A inflação nos EUA disparou em março, como esperado, devido ao forte aumento dos preços da gasolina, que fez subir o índice global em quase 1% num único mês. O subíndice subjacente portou-se melhor, mas o PCE de fevereiro contrariou esta boa notícia, registando uma taxa anualizada a três meses de quase 5%. O índice de preços na produção de março, divulgado na terça-feira, não mereceria normalmente grande atenção. Contudo, enquanto indicador-chave da forma como o choque energético se propaga ao longo do processo produtivo, acompanharemos este relatório com especial atenção.

Outros dados apontam para um impacto ainda bastante limitado da guerra na economia norte-americana, à exceção da subida dos preços da gasolina, que não é particularmente dramática em termos históricos.

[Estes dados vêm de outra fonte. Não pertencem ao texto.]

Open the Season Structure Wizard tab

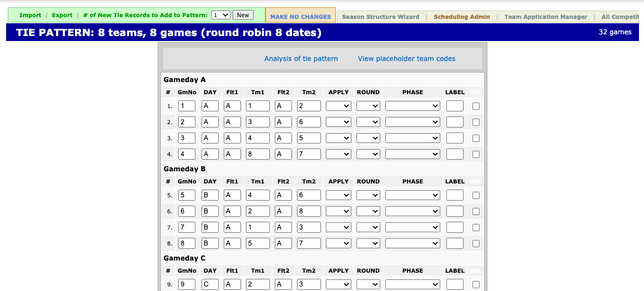pos(380,17)
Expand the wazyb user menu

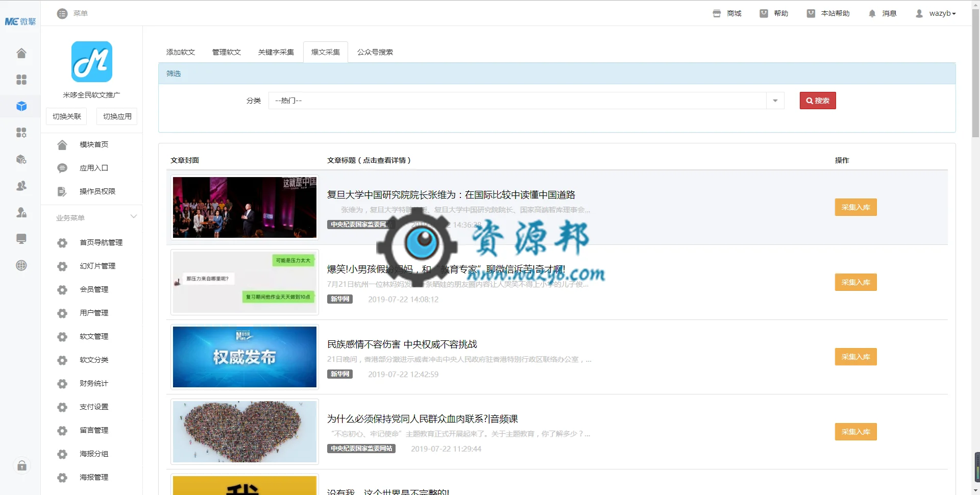coord(936,13)
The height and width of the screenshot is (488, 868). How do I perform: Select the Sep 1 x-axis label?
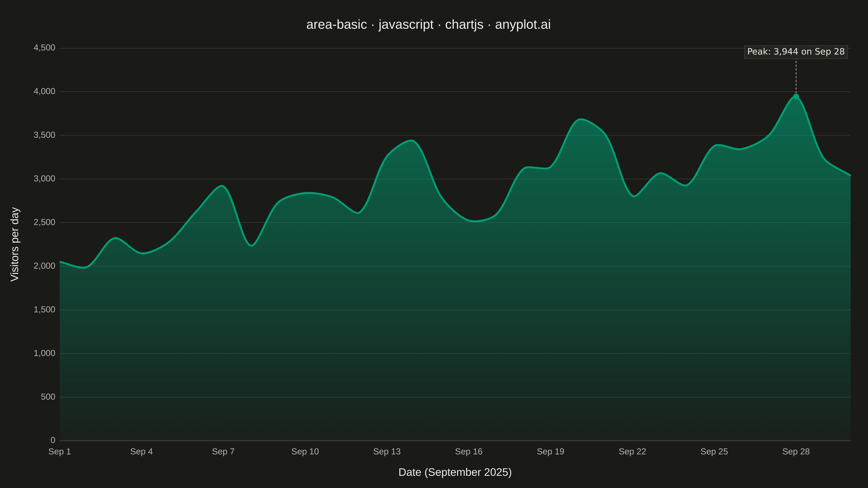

Os participantes do mercado continuam a acreditar que a Reserva Federal ignorará estas subidas temporárias da inflação global, embora os futuros tenham voltado a excluir a possibilidade de quaisquer cortes este ano na sequência do colapso das negociações de paz. Isto poderá, contudo, mudar muito rapidamente caso se vislumbre algum sinal de avanço antes do fim do cessar-fogo de duas semanas, na próxima quarta-feira.

GBP

Os desenvolvimentos internos têm ficado em segundo plano face à guerra quando se tenta explicar o desempenho da libra esterlina. Em circunstâncias normais, começaríamos a preocupar-nos com as eleições de maio, com o risco de uma política orçamental mais expansionista e com um quadro legislativo menos favorável às empresas. No entanto, as notícias da guerra com o Irão estão a eclipsar tudo o resto, e a pressão sobre a posição do Primeiro-Ministro Starmer dissipou-se em grande medida, pelo menos por agora.

O conjunto de dados de fevereiro, a publicar esta semana, tem demasiado desfasamento temporal para contribuir para a compreensão do impacto da guerra. As comunicações do governador do Banco de Inglaterra, Bailey, na terça-feira, terão um peso muito maior. Esperamos que volte a afastar a perspetiva de uma subida imediata das taxas de juro e, dado que o CPM estava preparado para baixar as taxas antes da guerra com o Irão, continuamos a ter dificuldade em aceitar a ideia de um aperto monetário agressivo este ano, especialmente se nas próximas semanas se registar uma nova desescalada. Salvo surpresas nesta frente, a libra esterlina deverá negociar praticamente a par da moeda comum, condicionada sobretudo pelas notícias da guerra.